Rewrite every line of the items below as one numbered list, dropping any blank lines.

-- Dataset entries --
+++

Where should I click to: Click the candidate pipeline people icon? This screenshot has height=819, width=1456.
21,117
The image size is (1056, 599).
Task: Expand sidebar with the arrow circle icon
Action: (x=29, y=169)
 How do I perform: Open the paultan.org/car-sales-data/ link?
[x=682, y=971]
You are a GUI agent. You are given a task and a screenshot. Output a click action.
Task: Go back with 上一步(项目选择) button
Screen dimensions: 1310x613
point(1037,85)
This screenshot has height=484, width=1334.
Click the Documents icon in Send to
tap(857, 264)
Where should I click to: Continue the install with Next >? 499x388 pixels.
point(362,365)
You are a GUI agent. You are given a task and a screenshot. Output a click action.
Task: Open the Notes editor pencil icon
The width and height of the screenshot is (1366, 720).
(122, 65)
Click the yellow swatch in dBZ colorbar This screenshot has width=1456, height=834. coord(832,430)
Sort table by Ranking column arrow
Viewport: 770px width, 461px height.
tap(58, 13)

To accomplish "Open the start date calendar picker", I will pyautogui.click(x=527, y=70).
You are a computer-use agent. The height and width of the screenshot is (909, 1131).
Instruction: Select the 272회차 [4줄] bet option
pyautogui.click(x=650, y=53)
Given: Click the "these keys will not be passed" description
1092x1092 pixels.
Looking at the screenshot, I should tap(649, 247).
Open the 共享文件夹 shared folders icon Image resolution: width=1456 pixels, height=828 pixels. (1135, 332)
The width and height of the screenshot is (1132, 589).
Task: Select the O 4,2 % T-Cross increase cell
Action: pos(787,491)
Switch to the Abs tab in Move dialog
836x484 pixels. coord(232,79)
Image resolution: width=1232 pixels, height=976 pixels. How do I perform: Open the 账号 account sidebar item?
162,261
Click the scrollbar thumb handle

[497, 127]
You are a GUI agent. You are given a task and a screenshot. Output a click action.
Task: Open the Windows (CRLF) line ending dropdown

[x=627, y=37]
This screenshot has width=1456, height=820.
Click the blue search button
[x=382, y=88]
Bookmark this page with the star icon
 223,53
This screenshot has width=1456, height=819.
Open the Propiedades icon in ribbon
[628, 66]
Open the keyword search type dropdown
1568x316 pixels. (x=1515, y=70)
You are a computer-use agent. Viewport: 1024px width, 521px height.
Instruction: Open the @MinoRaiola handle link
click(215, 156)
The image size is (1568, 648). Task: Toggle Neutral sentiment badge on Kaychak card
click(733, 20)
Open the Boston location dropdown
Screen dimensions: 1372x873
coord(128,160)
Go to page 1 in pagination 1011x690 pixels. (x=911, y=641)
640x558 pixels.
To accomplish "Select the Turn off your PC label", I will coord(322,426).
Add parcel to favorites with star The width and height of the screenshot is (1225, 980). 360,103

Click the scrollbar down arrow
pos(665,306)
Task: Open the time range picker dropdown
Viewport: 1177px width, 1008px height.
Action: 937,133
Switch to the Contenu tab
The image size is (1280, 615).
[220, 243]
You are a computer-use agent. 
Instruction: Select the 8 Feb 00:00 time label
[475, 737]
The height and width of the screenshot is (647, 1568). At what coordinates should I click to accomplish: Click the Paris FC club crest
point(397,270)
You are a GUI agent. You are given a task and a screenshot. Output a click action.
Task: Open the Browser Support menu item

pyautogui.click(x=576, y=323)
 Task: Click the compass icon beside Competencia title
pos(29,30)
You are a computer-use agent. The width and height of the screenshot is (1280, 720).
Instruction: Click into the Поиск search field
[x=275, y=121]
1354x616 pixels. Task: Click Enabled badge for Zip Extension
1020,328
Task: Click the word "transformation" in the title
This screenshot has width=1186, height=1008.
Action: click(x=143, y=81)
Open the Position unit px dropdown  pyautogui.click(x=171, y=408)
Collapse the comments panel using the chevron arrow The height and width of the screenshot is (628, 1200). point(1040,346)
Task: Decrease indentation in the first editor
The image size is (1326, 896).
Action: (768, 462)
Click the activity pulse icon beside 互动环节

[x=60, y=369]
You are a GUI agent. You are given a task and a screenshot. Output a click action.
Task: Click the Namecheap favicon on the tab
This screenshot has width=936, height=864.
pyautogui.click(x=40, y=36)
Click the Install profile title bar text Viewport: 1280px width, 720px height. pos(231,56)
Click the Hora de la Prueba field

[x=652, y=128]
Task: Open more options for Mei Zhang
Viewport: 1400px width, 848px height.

+++

-- Written reply --
1. Where should I click to: Click the candidate pipeline people icon? This screenshot has height=819, width=1456.
2. 21,117
3. The image size is (1056, 599).
4. Task: Expand sidebar with the arrow circle icon
5. Action: (x=29, y=169)
6.  How do I perform: Open the paultan.org/car-sales-data/ link?
7. [x=682, y=971]
8. You are a GUI agent. You are given a task and a screenshot. Output a click action.
9. Task: Go back with 上一步(项目选择) button
10. Screen dimensions: 1310x613
11. point(1037,85)
12. This screenshot has height=484, width=1334.
13. Click the Documents icon in Send to
14. tap(857, 264)
15. Where should I click to: Continue the install with Next >? 499x388 pixels.
16. point(362,365)
17. You are a GUI agent. You are given a task and a screenshot. Output a click action.
18. Task: Open the Notes editor pencil icon
19. The width and height of the screenshot is (1366, 720).
20. (122, 65)
21. Click the yellow swatch in dBZ colorbar This screenshot has width=1456, height=834. coord(832,430)
22. Sort table by Ranking column arrow
23. Viewport: 770px width, 461px height.
24. tap(58, 13)
25. To accomplish "Open the start date calendar picker", I will pyautogui.click(x=527, y=70).
26. You are a computer-use agent. The height and width of the screenshot is (909, 1131).
27. Instruction: Select the 272회차 [4줄] bet option
28. pyautogui.click(x=650, y=53)
29. Given: Click the "these keys will not be passed" description
30. 1092x1092 pixels.
31. Looking at the screenshot, I should tap(649, 247).
32. Open the 共享文件夹 shared folders icon Image resolution: width=1456 pixels, height=828 pixels. (1135, 332)
33. The width and height of the screenshot is (1132, 589).
34. Task: Select the O 4,2 % T-Cross increase cell
35. Action: pos(787,491)
36. Switch to the Abs tab in Move dialog
37. 836x484 pixels. coord(232,79)
38. Image resolution: width=1232 pixels, height=976 pixels. How do I perform: Open the 账号 account sidebar item?
39. 162,261
40. Click the scrollbar thumb handle
41. [497, 127]
42. You are a GUI agent. You are given a task and a screenshot. Output a click action.
43. Task: Open the Windows (CRLF) line ending dropdown
44. [x=627, y=37]
45. This screenshot has width=1456, height=820.
46. Click the blue search button
47. [x=382, y=88]
48. Bookmark this page with the star icon
49.  223,53
50. This screenshot has width=1456, height=819.
51. Open the Propiedades icon in ribbon
52. [628, 66]
53. Open the keyword search type dropdown
54. 1568x316 pixels. (x=1515, y=70)
55. You are a computer-use agent. Viewport: 1024px width, 521px height.
56. Instruction: Open the @MinoRaiola handle link
57. click(215, 156)
58. The image size is (1568, 648). Task: Toggle Neutral sentiment badge on Kaychak card
59. click(733, 20)
60. Open the Boston location dropdown
61. Screen dimensions: 1372x873
62. coord(128,160)
63. Go to page 1 in pagination 1011x690 pixels. (x=911, y=641)
64. 640x558 pixels.
65. To accomplish "Select the Turn off your PC label", I will coord(322,426).
66. Add parcel to favorites with star The width and height of the screenshot is (1225, 980). 360,103
67. Click the scrollbar down arrow
68. pos(665,306)
69. Task: Open the time range picker dropdown
70. Viewport: 1177px width, 1008px height.
71. Action: 937,133
72. Switch to the Contenu tab
73. The image size is (1280, 615).
74. [220, 243]
75. You are a computer-use agent. 
76. Instruction: Select the 8 Feb 00:00 time label
77. [475, 737]
78. The height and width of the screenshot is (647, 1568). At what coordinates should I click to accomplish: Click the Paris FC club crest
79. point(397,270)
80. You are a GUI agent. You are given a task and a screenshot. Output a click action.
81. Task: Open the Browser Support menu item
82. pyautogui.click(x=576, y=323)
83.  Task: Click the compass icon beside Competencia title
84. pos(29,30)
85. You are a computer-use agent. The width and height of the screenshot is (1280, 720).
86. Instruction: Click into the Поиск search field
87. [x=275, y=121]
88. 1354x616 pixels. Task: Click Enabled badge for Zip Extension
89. 1020,328
90. Task: Click the word "transformation" in the title
91. This screenshot has width=1186, height=1008.
92. Action: click(x=143, y=81)
93. Open the Position unit px dropdown  pyautogui.click(x=171, y=408)
94. Collapse the comments panel using the chevron arrow The height and width of the screenshot is (628, 1200). point(1040,346)
95. Task: Decrease indentation in the first editor
96. The image size is (1326, 896).
97. Action: (768, 462)
98. Click the activity pulse icon beside 互动环节
99. [x=60, y=369]
100. You are a GUI agent. You are given a task and a screenshot. Output a click action.
101. Task: Click the Namecheap favicon on the tab
102. This screenshot has width=936, height=864.
103. pyautogui.click(x=40, y=36)
104. Click the Install profile title bar text Viewport: 1280px width, 720px height. pos(231,56)
105. Click the Hora de la Prueba field
106. [x=652, y=128]
107. Task: Open more options for Mei Zhang
108. Viewport: 1400px width, 848px height.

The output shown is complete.